▸ **Task A**
In the glacier snow-cover pipeline page, do these statements agree with the page? Answer yes or no for each and quote the words that decide it. (i) By default, GEE limits memory use to 10 MB per query. (ii) Cloud masking is turned off in the search settings. (iii) The search settings end the month range at month 10.
▸ **Task B**
According to the glacier snow-cover pipeline page, which file must sit in the same folder as the notebook?
▸ **Task C**
Write the next part of the glacier snow-cover pipeline page, picking up after its last heading.

▸ **Document excerpt**

-- START --

# Classification pipeline for a single glacier

Full glacier-snow-cover-mapping classification pipeline for Sentinel-2 TOA, Sentinel-2 SR, and Landsat 8/9 images. 

## Requirements:
1. Google Earth Engine (GEE) account: used to query imagery and the DEM (if no DEM is provided). Sign up for a free account [here](https://earthengine.google.com/new_signup/). 

2. Google Drive folder: Create a folder where output snow cover statistics will be saved. Enter the name of this folder as the `out_folder` variable below. If you don't create the folder ahead of time, duplicates of the same folder will be created for each output file!

## Notes on GEE job submissions

GEE enforces [user quotas](https://developers.google.com/earth-engine/guides/usage) on memory usage (default = 10 MB per query) and the number of concurrent requests (default = 40). The workflow below mitigates the risk of exceeding these limits by splitting tasks into smaller date ranges.While GEE handles queued tasks efficiently, it's our job to manage the size of the individual jobs (i.e., image collections). To reduce task size, the date range is divided before running the workflow and submitting export tasks based on the size of the defined area of interest (AOI):

- AOI < 500 km$^2$: split by month
- 700 km$^2$ <= AOI < 1100 km$^2$: split by week
- AOI >= 1100 km$^2$: split by day

Especially for the largest glaciers, this means that some exports may be empty, depending on image availability. To compile all results and remove empty CSVs from your Google Drive folder, see the `post_processing.ipynb` notebook in this repo. 

## Define image search settings and paths

In [1]:
import os
import ee
import geemap
import sys
import numpy as np

# -----Define Google Drive folder for outputs
# Note: Make sure this folder already exists and is the only folder in your "My Drive" with that name. 
out_folder = 'glacier_snow_cover_exports'

# -----Import pipeline utilities
# Assumes pipeline_utils.py is in the same folder as this notebook
script_path = os.getcwd()
sys.path.append(script_path)
import pipeline_utils as utils

# -----Define image search settings
# Date and month ranges (inclusive)
date_start = '2013-06-01'
date_end = '2024-10-31'
month_start = 6
month_end = 10
# Minimum fill portion of the AOI (0–100), used to remove images after mosaicking by day. 
min_aoi_coverage = 70
# Whether to mask clouds using the respective cloud mask via the geedim package
mask_clouds = True

  import pkg_resources


## Authenticate and/or Initialize Google Earth Engine (GEE)

-- END --

▸ **Stored records**
-- START --

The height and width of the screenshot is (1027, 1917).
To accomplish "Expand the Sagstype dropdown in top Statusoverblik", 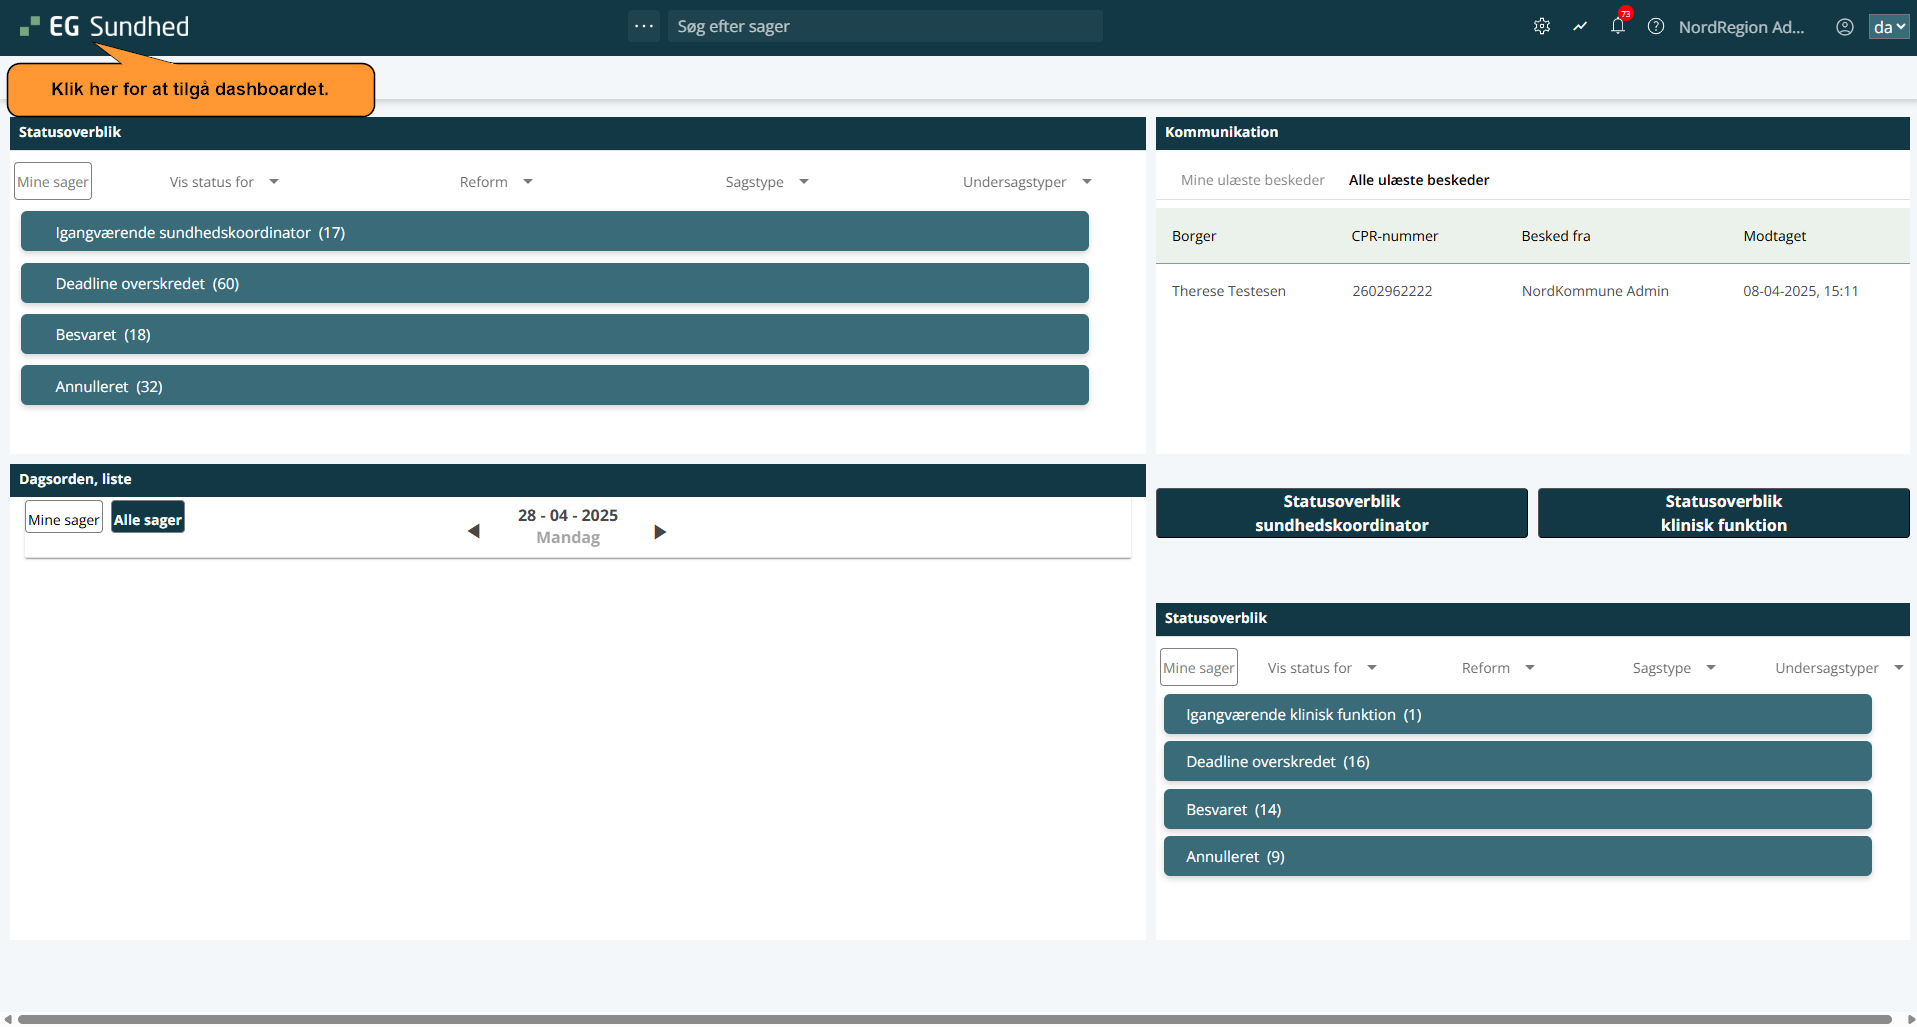I will click(x=767, y=182).
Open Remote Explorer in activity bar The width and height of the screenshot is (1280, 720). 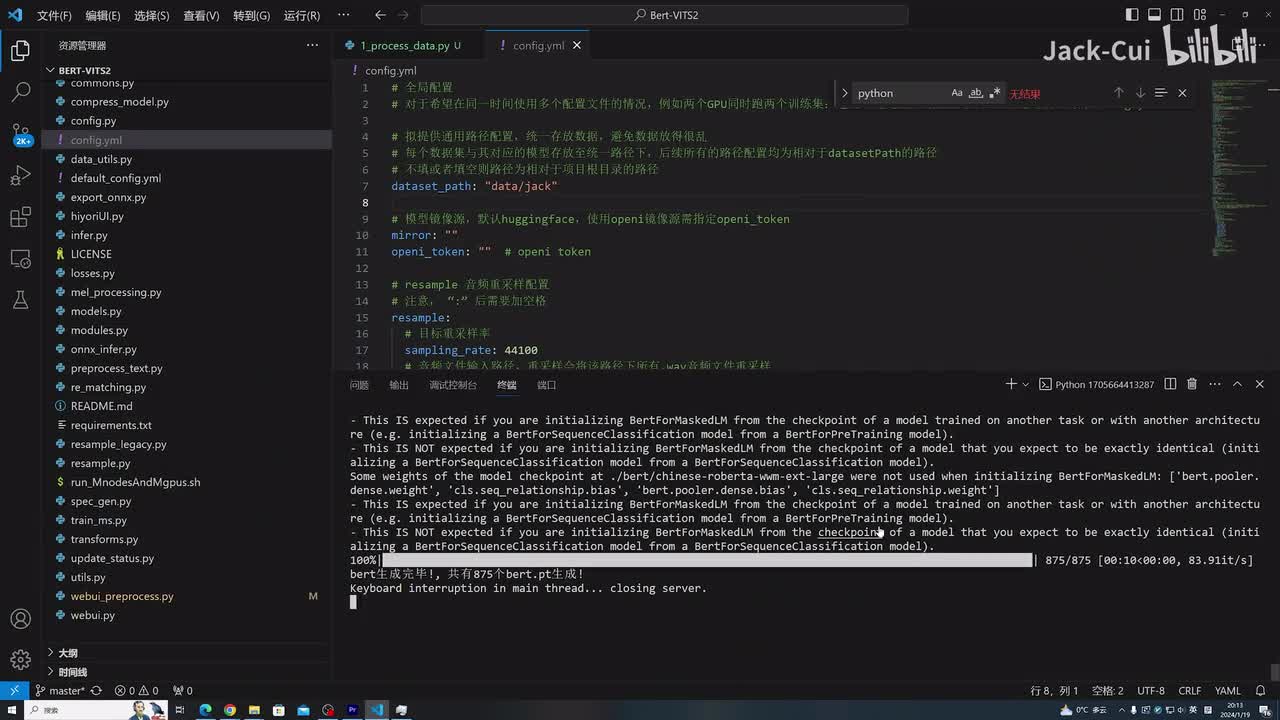coord(20,258)
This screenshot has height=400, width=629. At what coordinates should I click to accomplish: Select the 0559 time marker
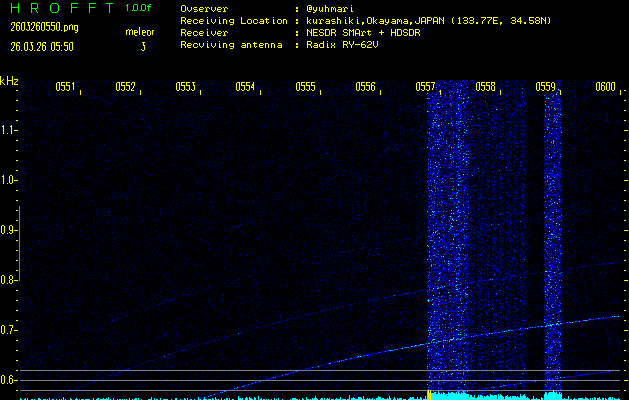(546, 87)
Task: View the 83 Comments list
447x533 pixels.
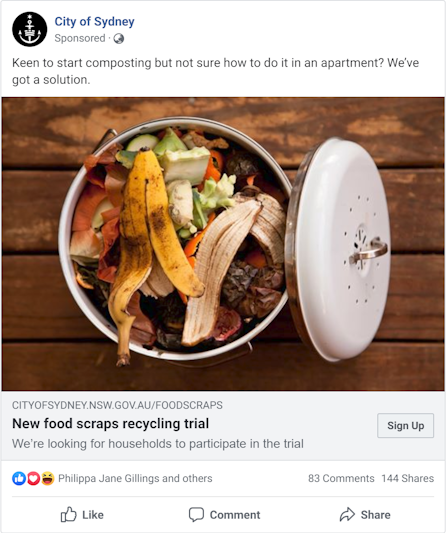Action: point(341,478)
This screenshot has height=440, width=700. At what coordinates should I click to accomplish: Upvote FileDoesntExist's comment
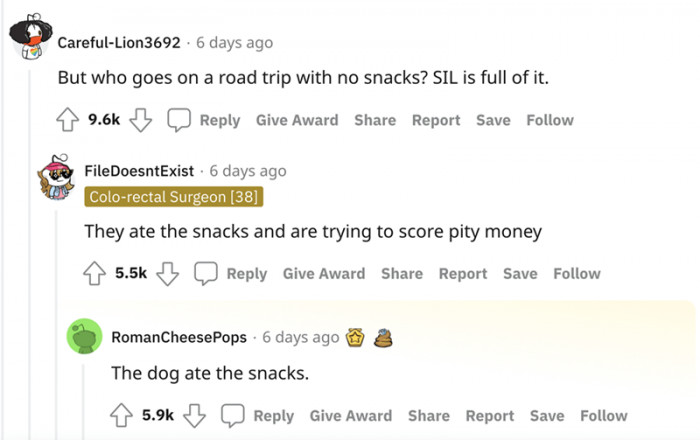click(x=95, y=273)
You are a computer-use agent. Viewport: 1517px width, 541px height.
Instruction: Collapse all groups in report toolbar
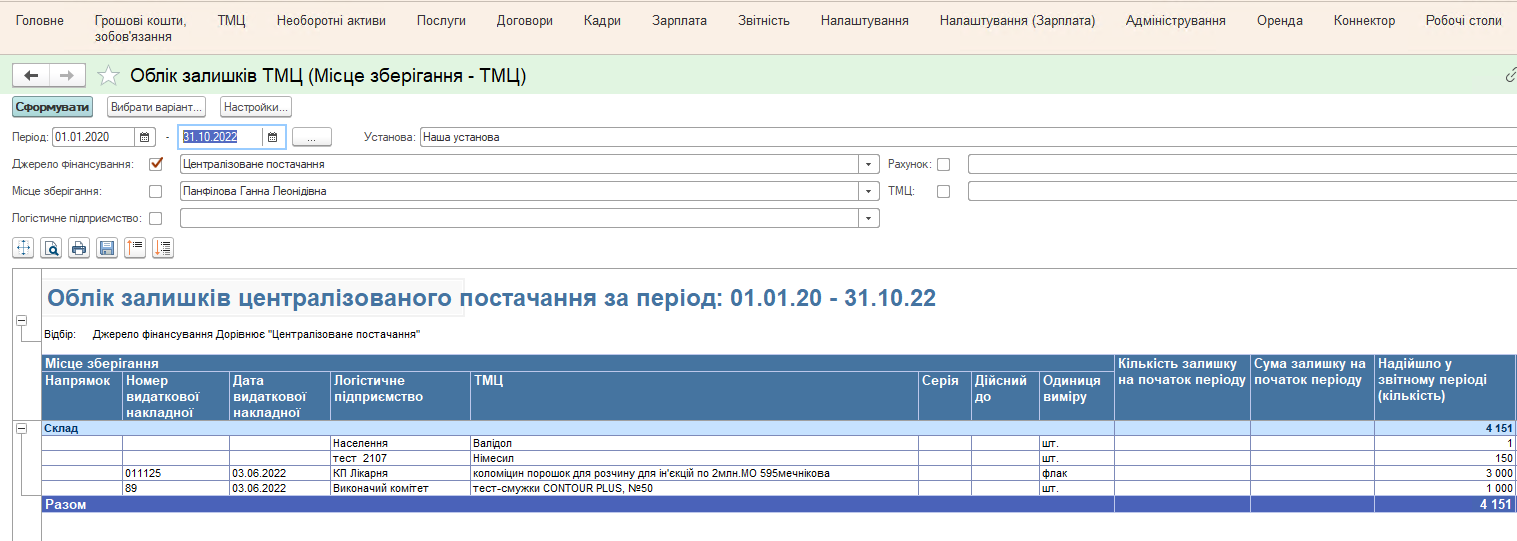coord(135,248)
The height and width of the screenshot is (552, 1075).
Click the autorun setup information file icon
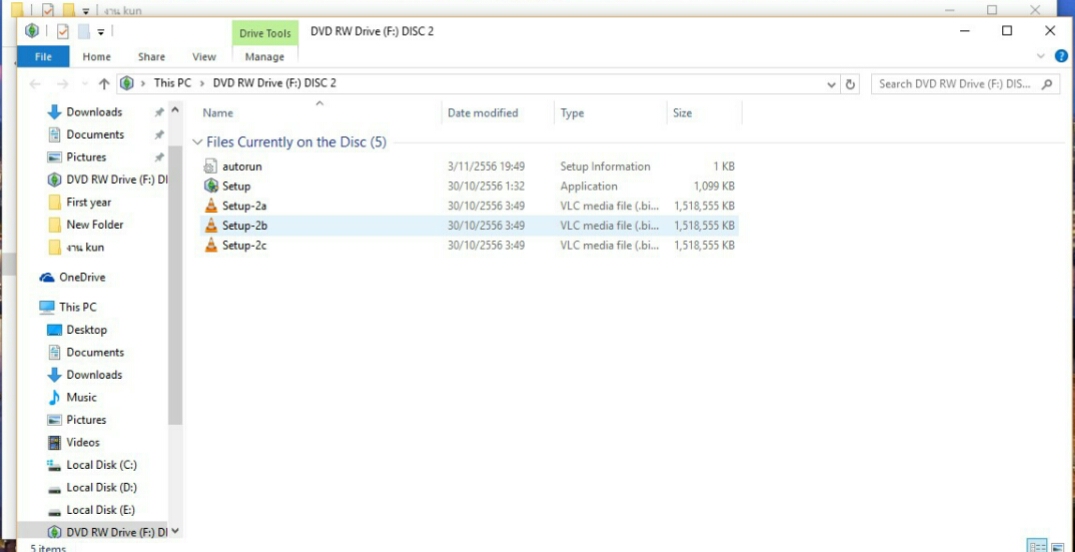[x=211, y=167]
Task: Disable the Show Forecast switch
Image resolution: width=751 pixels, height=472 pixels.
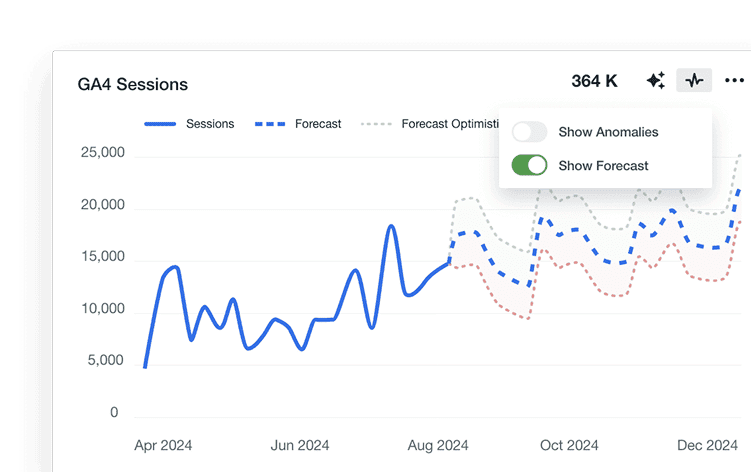Action: coord(529,165)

-- END --

▸ **Task response A**
(i) Yes: "memory usage (default = 10 MB per query)"
(ii) No: "mask_clouds = True"
(iii) Yes: "month_end = 10"

▸ **Task response B**
pipeline_utils.py

▸ **Task response C**
Replace the project ID with your GEE project. Default = `ee-{GEE-username}`

In [2]:
project_id = "snow-cover-mapping-463217"
# project_id = "ee-raineyaberle"

try:
    ee.Initialize(project=project_id)
except:
    ee.Authenticate()
    ee.Initialize(project=project_id)

## Select the Area of Interest (AOI) from the GLIMS dataset

This cell will plot the GLIMS dataset on a map. To find a glacier, click on the wrench in the upper right toolbox of the map, and use the "Inspector" to click on a polygon and view the its properties. Right click on the "glac_id" property to highlight and then copy. Replace the `glac_id` variable below with your selected site. 

In [3]:
# Load the GLIMS dataset, add to the map
glims = ee.FeatureCollection('GLIMS/20230607')

# Select your study site from the GLIMS dataset
# glac_id = 'G211100E60420N'
# aoi = glims.filter(ee.Filter.eq('glac_id', glac_id))

# => Test with the largest AK glacier (Malaspina)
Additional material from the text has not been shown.